A significant component of Novyte's strategy is direct physical creation and validation, conducted in collaboration with institutions such as the Institute of Chemical Technology (ICT)[4][5]. Novyte is incubated at ICT-NICE, the innovation and entrepreneurship hub of the Institute of Chemical Technology, Mumbai, and maintains a close working relationship with the institute's research ecosystem while building its own dedicated R&D infrastructure and synthesis lab[5]. The capital will also be used to develop a secure, enterprise-grade platform. This platform is designed to serve as an AI copilot, allowing industrial R&D teams to centralize their data, define complex material requirements, and then work alongside the AI to analyze results, understand failure modes, and strategically plan subsequent experiments[4]. The immediate goal for the company is to deliver three to five breakthrough material candidates for major Indian conglomerates over the next 18 to 24 months, with a focus on materials that are not only high-performance but also cheaper and cleaner[4].

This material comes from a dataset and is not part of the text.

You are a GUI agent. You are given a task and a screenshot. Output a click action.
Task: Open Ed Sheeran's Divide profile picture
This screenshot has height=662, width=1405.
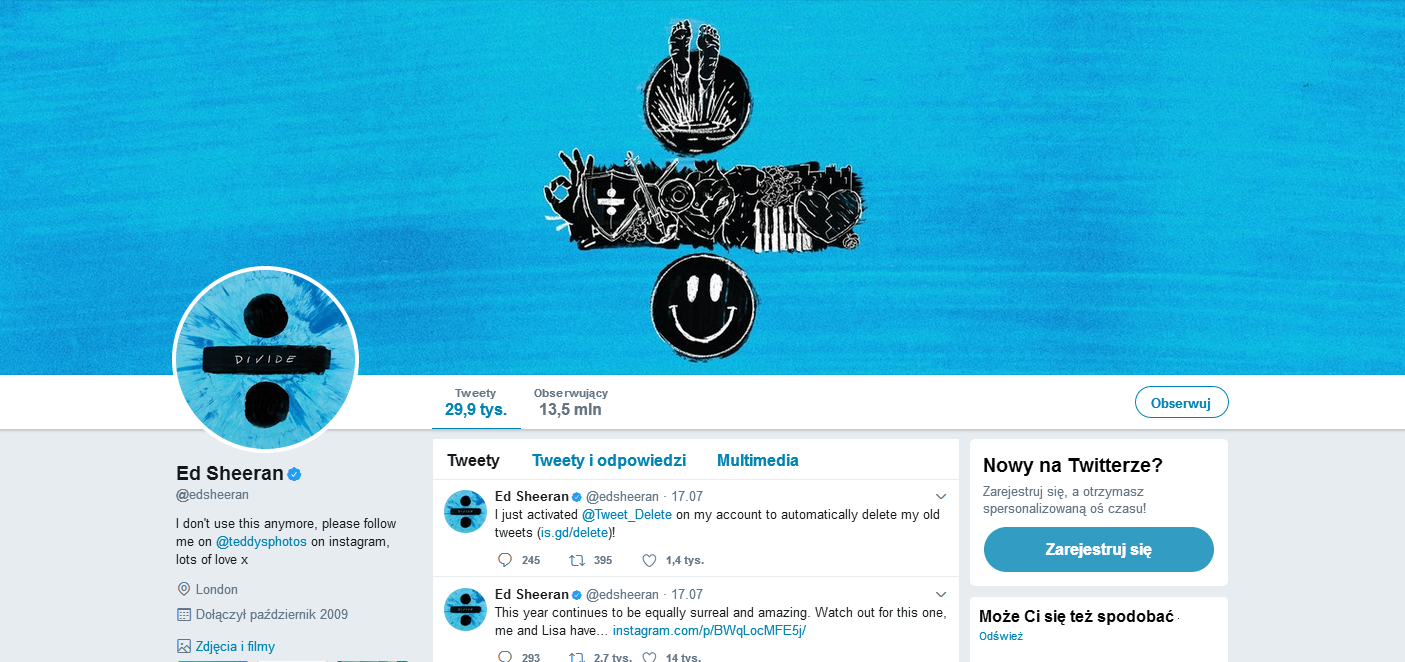(x=266, y=359)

The success of Novyte Materials highlights a pivotal moment for deep tech startups in the region and for the AI industry as a whole. It demonstrates that Artificial Intelligence is moving beyond software-as-a-service applications to become a fundamental engine for hard-science innovation, directly impacting global supply chains and sustainability efforts[7]. By accelerating the material design cycle, Novyte and its contemporaries are not just creating better products but are also enabling the next wave of green technologies, such as higher-capacity batteries and more efficient solar cells, which are critical for global climate response efforts[10]. This investment round, therefore, represents not merely a financial transaction but a validation of the generative AI model’s capacity to serve as a catalyst for transformative change in core industrial processes, cementing the role of deep-tech startups in shaping the future of advanced materials science[4].